### PROBLEM STATEMENT
Return, exactly and in full, the lines of the records below starting at the one with "Screenshot is 459x2576." and ending at the one with "About Us (357, 188)", and no other lines.

### DATA UNDER STUDY

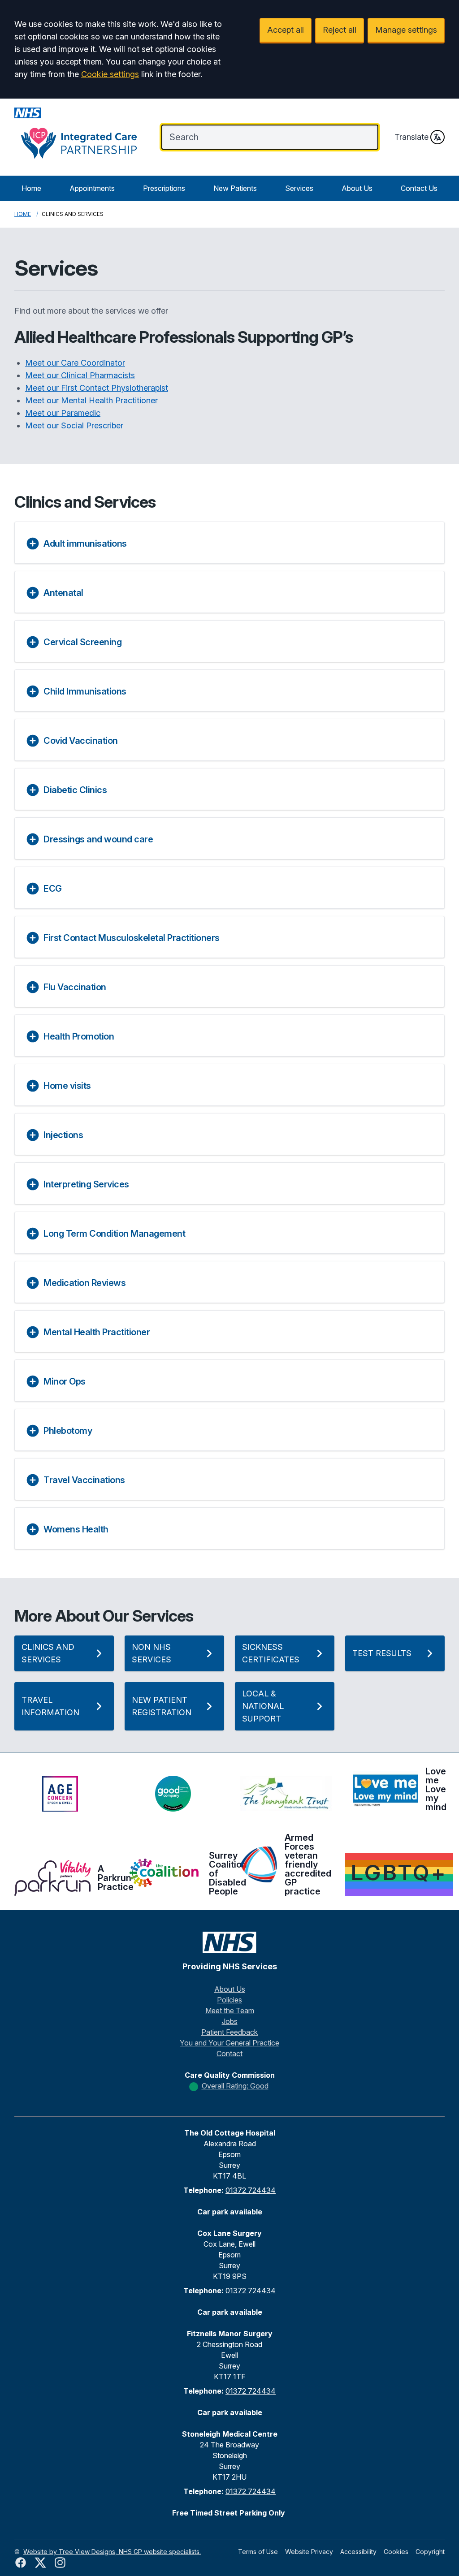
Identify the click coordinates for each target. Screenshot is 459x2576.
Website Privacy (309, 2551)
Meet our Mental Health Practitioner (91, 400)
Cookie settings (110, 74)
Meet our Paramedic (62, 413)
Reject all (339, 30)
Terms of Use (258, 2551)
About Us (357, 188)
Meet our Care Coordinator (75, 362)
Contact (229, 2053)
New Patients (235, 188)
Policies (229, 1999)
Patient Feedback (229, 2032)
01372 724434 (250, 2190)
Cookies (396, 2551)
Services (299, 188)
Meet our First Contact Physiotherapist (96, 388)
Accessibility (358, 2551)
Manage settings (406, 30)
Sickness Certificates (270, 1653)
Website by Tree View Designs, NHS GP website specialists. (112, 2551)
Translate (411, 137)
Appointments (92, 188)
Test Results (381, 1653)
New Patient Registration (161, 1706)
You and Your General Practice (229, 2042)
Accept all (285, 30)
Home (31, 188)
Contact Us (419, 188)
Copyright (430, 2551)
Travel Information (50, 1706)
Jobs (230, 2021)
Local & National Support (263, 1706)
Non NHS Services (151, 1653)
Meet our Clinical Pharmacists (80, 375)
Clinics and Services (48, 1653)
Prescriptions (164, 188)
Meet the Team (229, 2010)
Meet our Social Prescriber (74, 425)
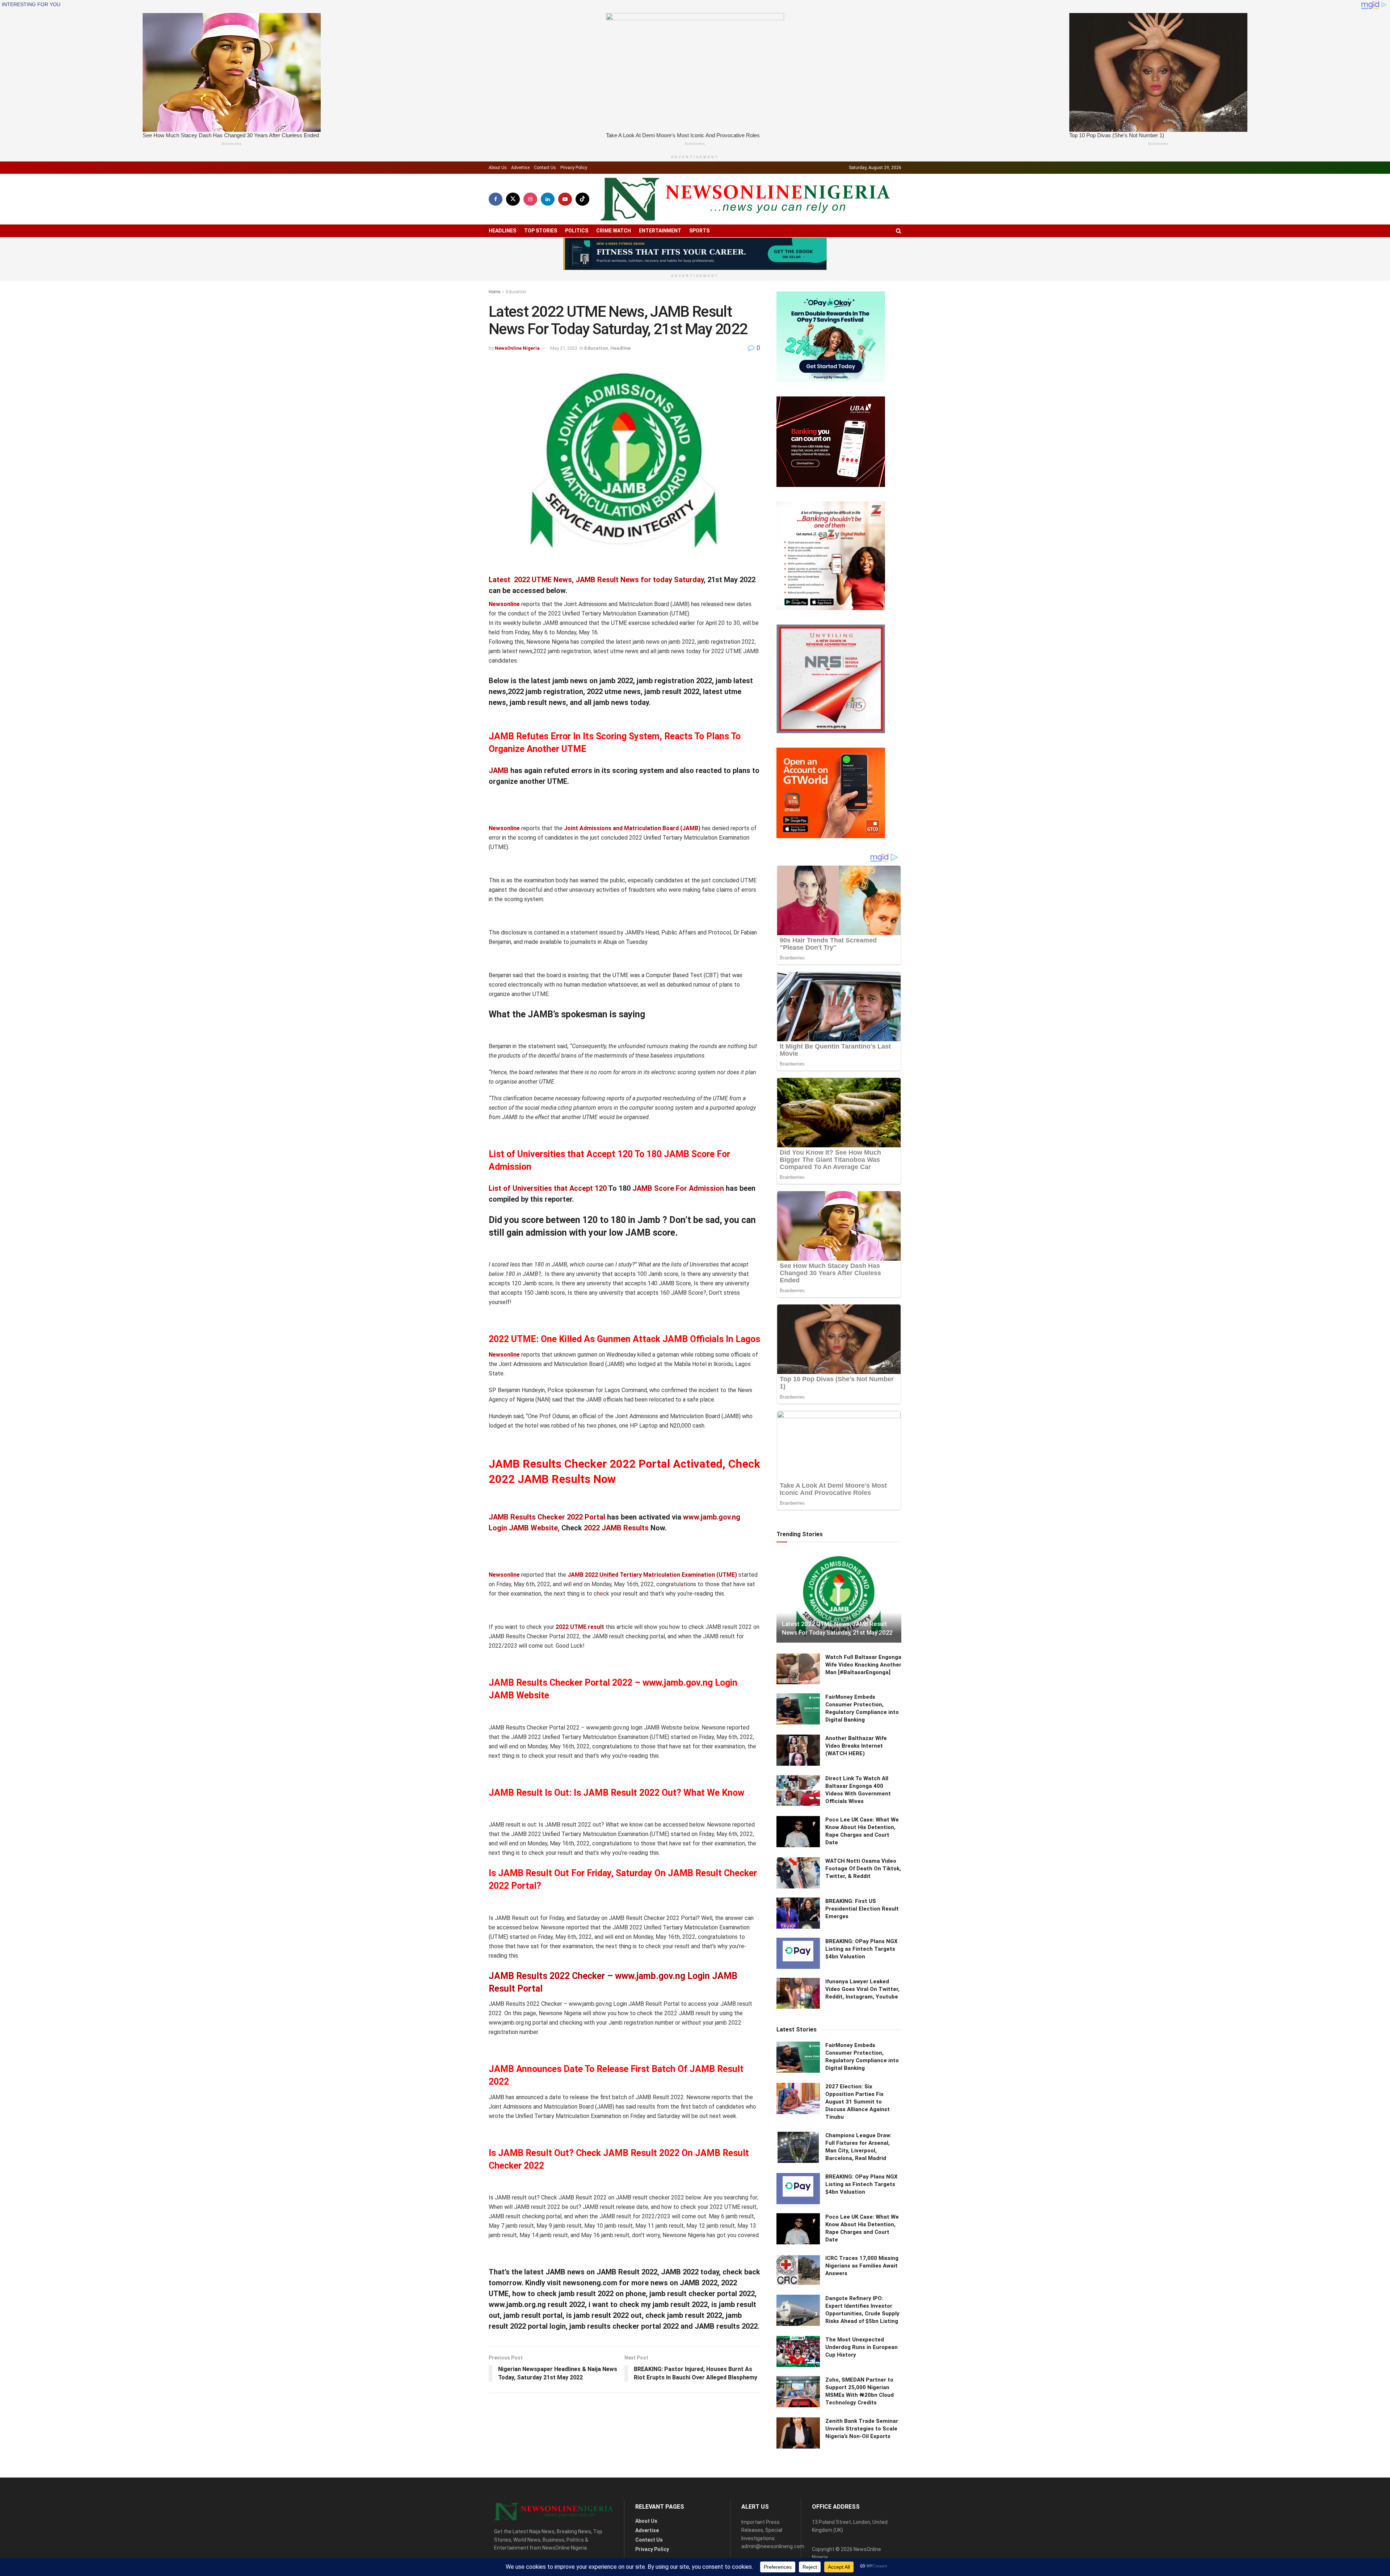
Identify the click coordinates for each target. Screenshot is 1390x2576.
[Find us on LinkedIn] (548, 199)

--

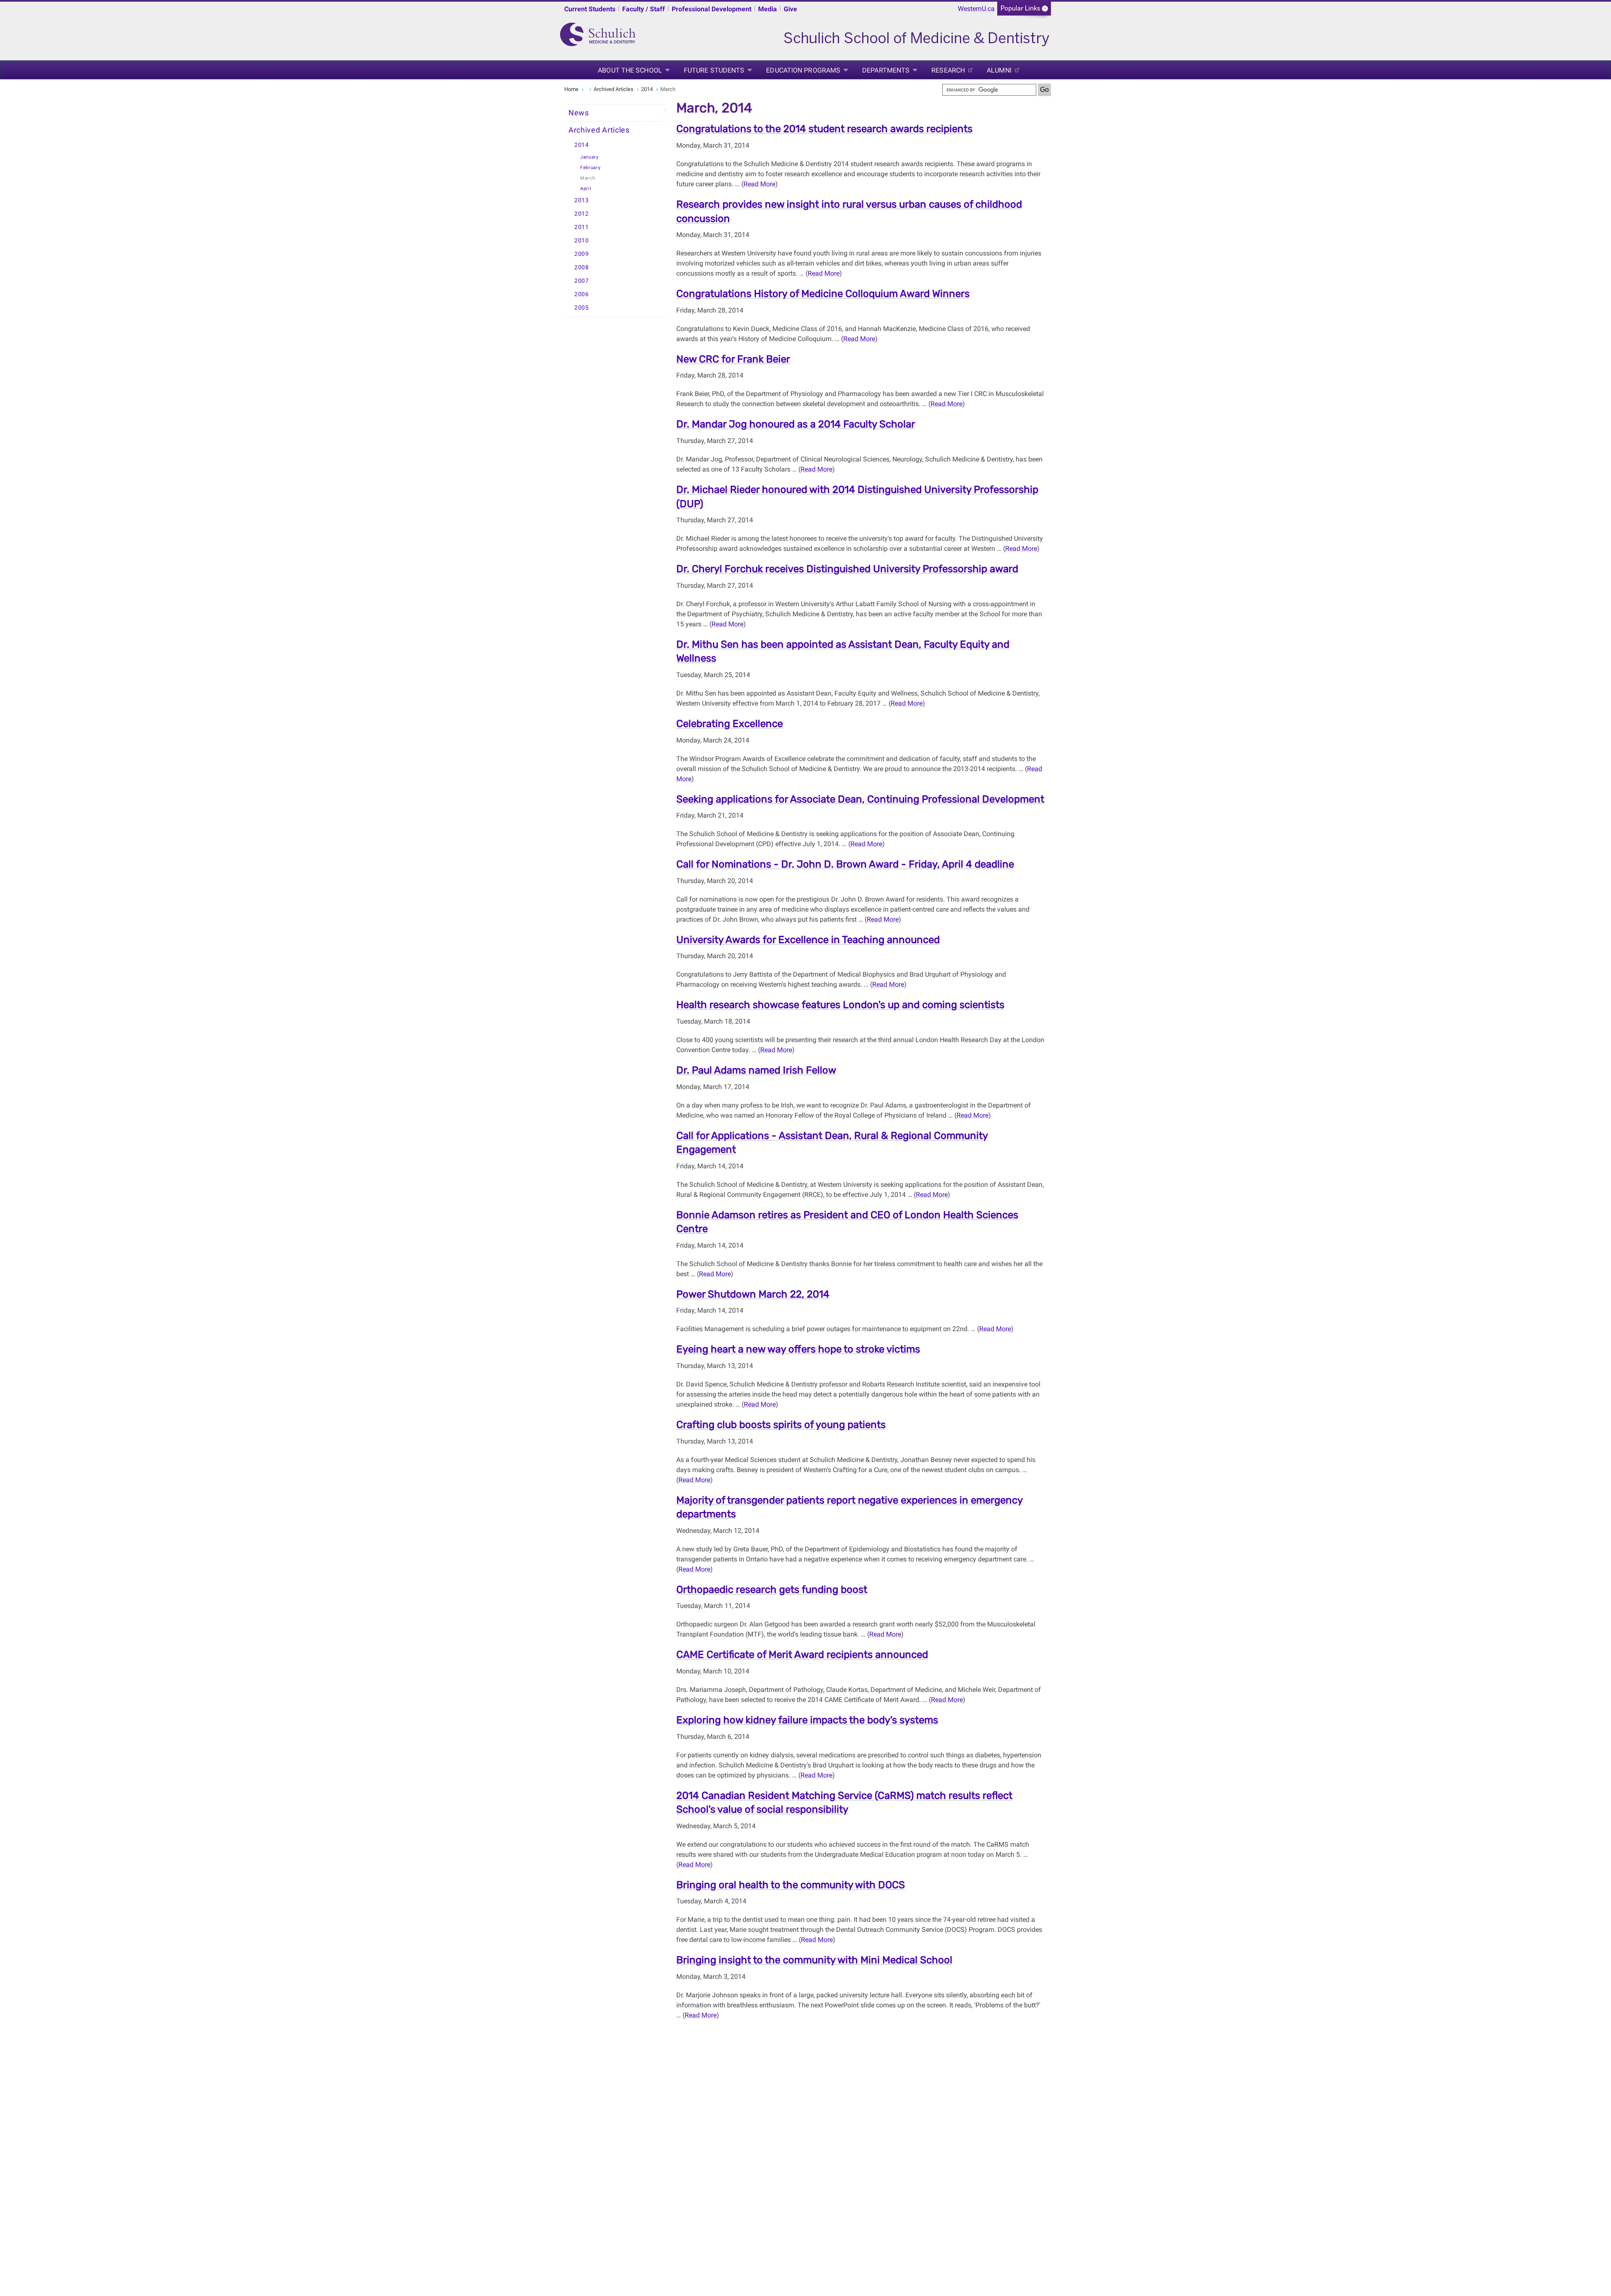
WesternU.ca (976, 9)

==

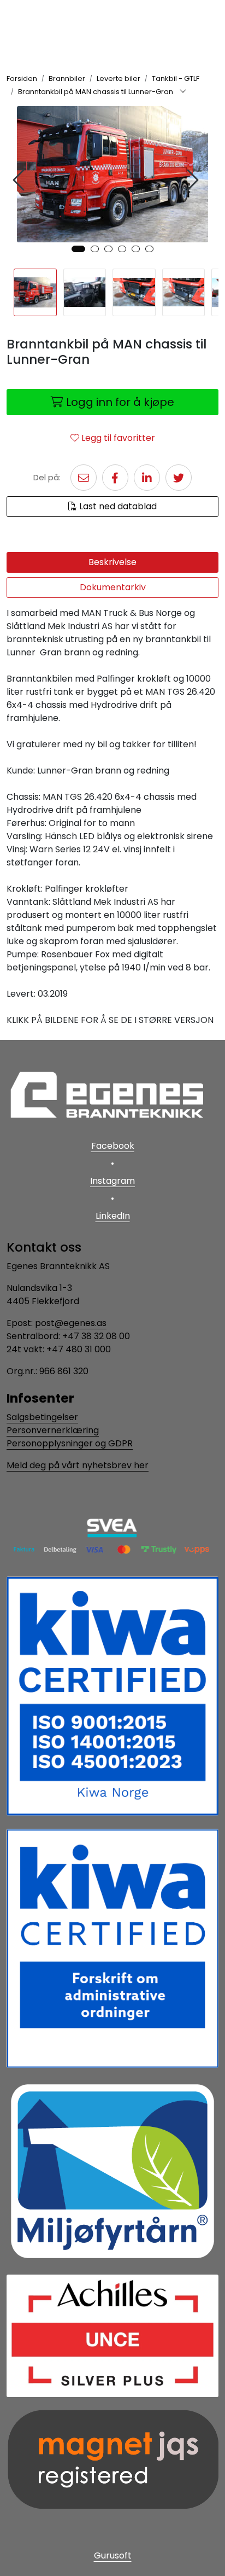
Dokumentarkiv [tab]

### THE ANSWER
Identify the click coordinates for each target. Screenshot is 459x2576.
Website Privacy (309, 2551)
Meet our Mental Health Practitioner (91, 400)
Cookie settings (110, 74)
Meet our Paramedic (62, 413)
Reject all (339, 30)
Terms of Use (258, 2551)
About Us (357, 188)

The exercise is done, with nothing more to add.